=== Begin Enclosure ===

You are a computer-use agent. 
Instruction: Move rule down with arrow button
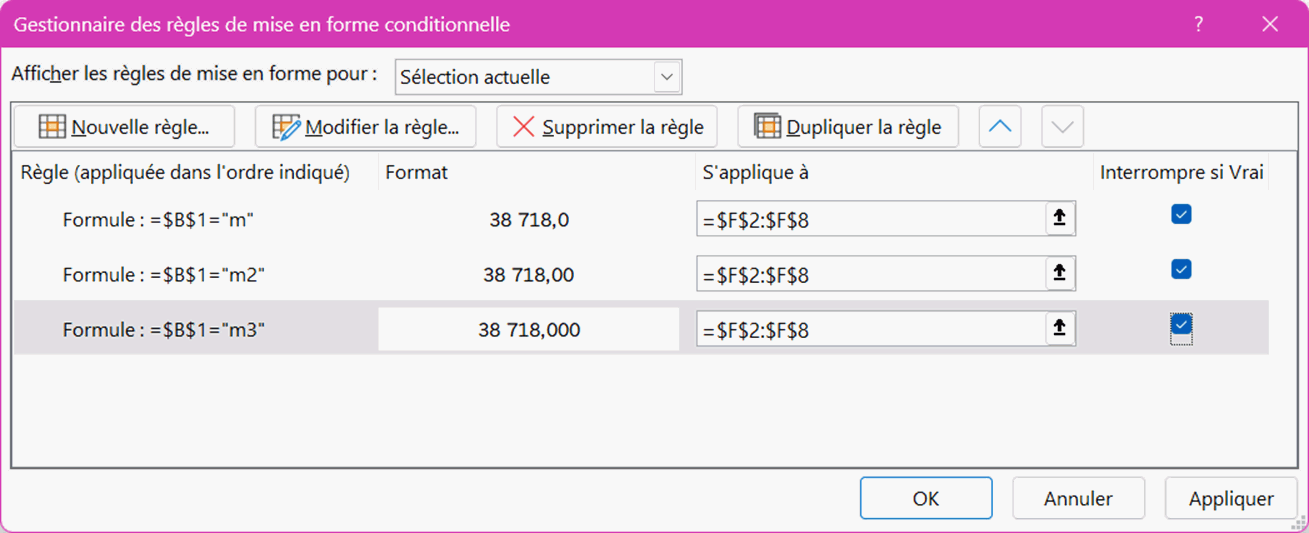[x=1062, y=127]
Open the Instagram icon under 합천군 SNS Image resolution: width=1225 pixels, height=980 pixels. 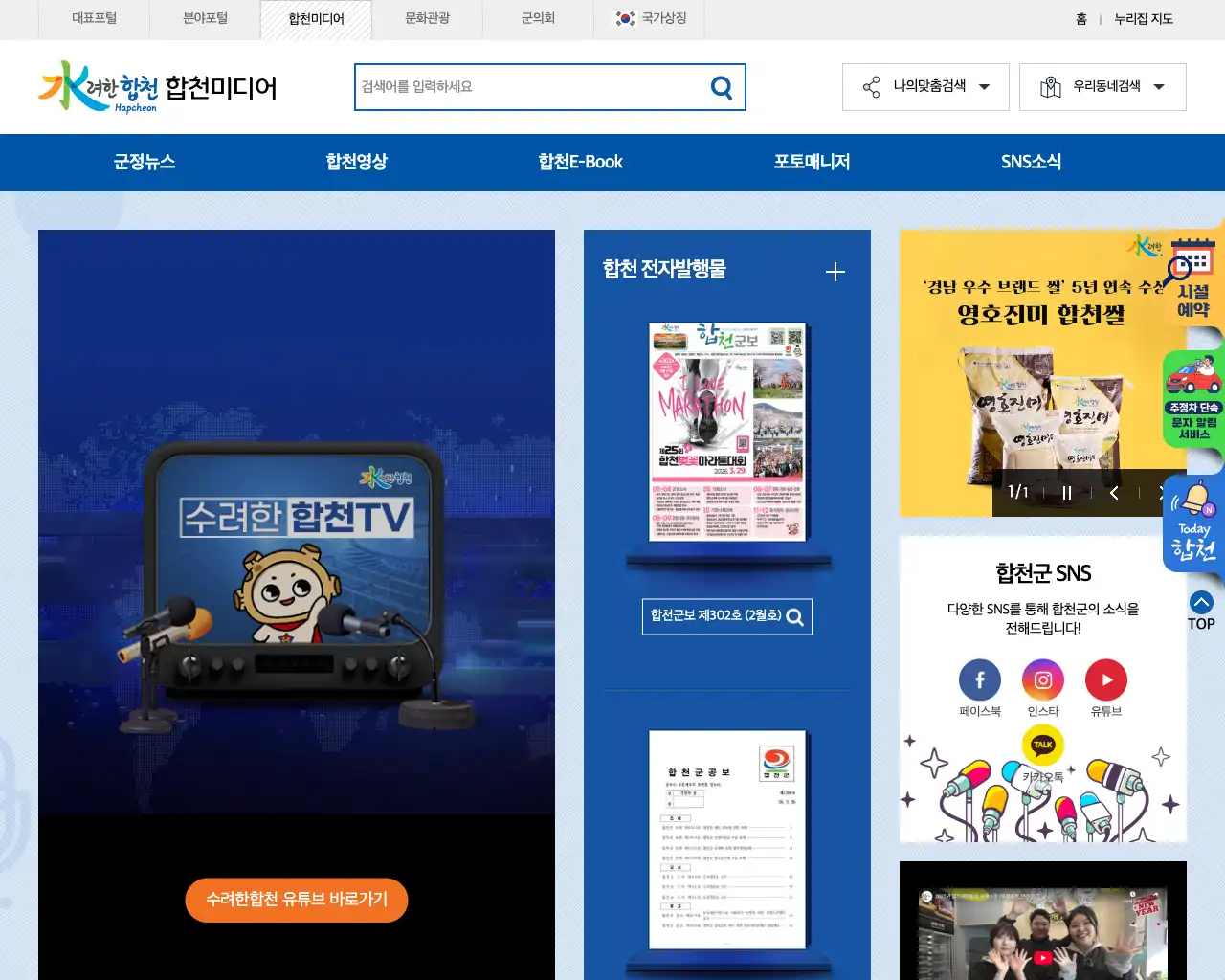click(x=1042, y=679)
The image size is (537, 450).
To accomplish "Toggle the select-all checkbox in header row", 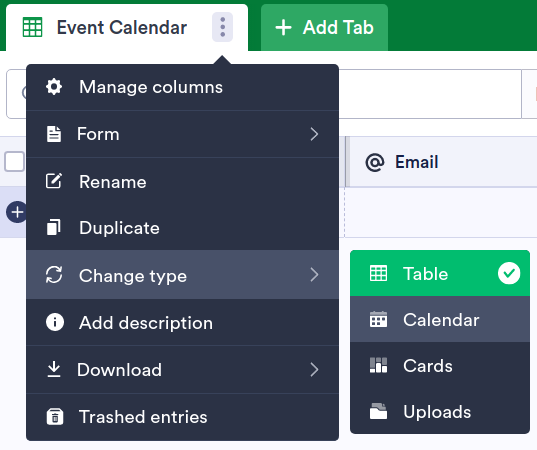I will [x=14, y=161].
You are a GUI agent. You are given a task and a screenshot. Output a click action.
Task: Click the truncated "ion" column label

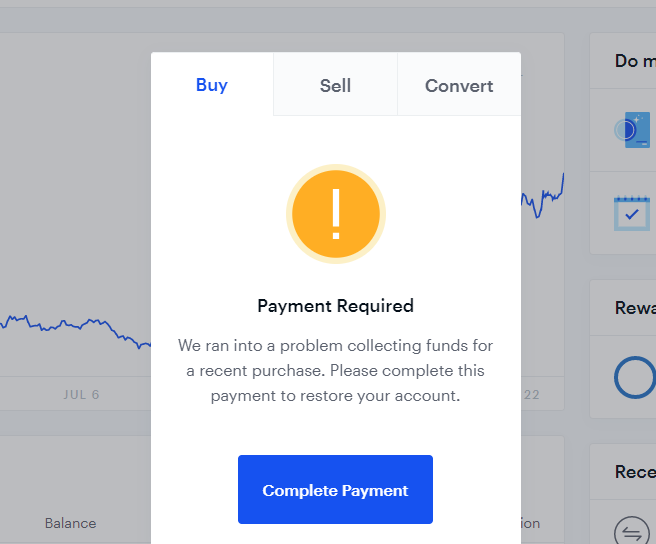(x=530, y=523)
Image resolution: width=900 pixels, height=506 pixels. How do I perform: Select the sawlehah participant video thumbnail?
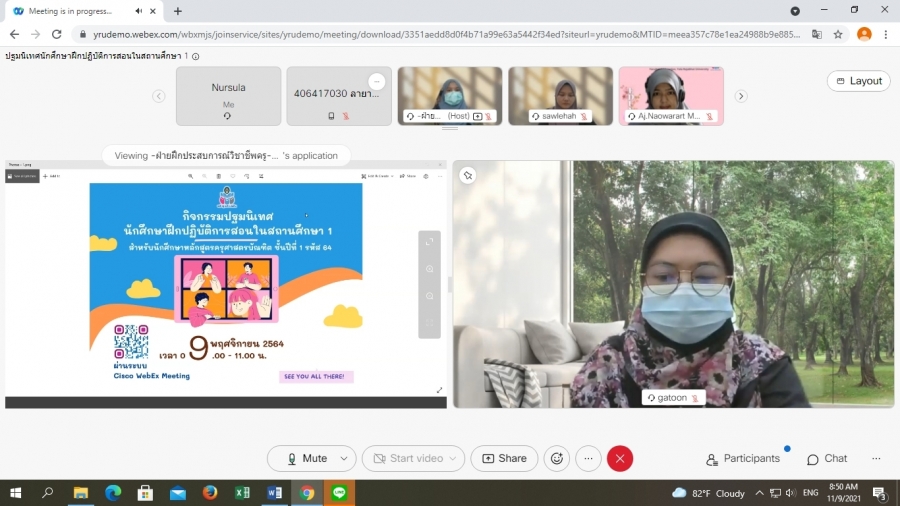tap(560, 96)
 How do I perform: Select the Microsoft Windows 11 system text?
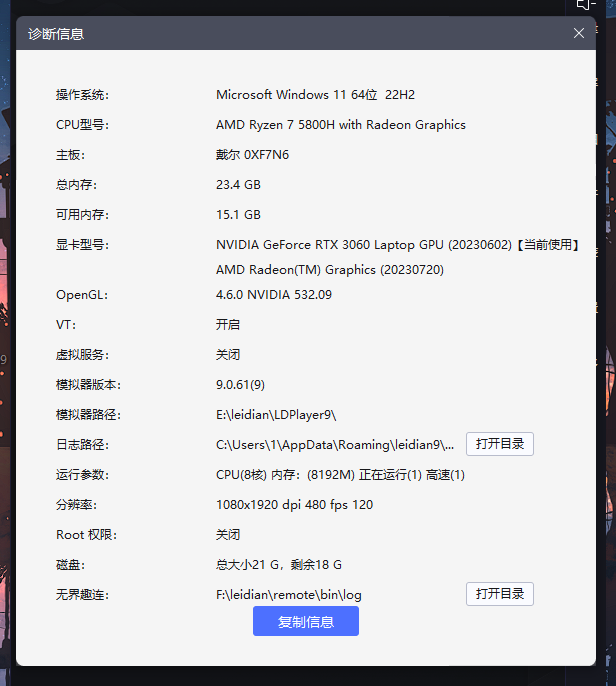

=== End Enclosure ===

*Exercise objective*:
Could you copy exactly, and with no pictures, the lines above from the one containing "Image resolution: width=900" through the last line, both included?

*Written solution*:
Image resolution: width=900 pixels, height=506 pixels. How do I perform: Select the sawlehah participant video thumbnail?
tap(560, 96)
 How do I perform: Select the Microsoft Windows 11 system text?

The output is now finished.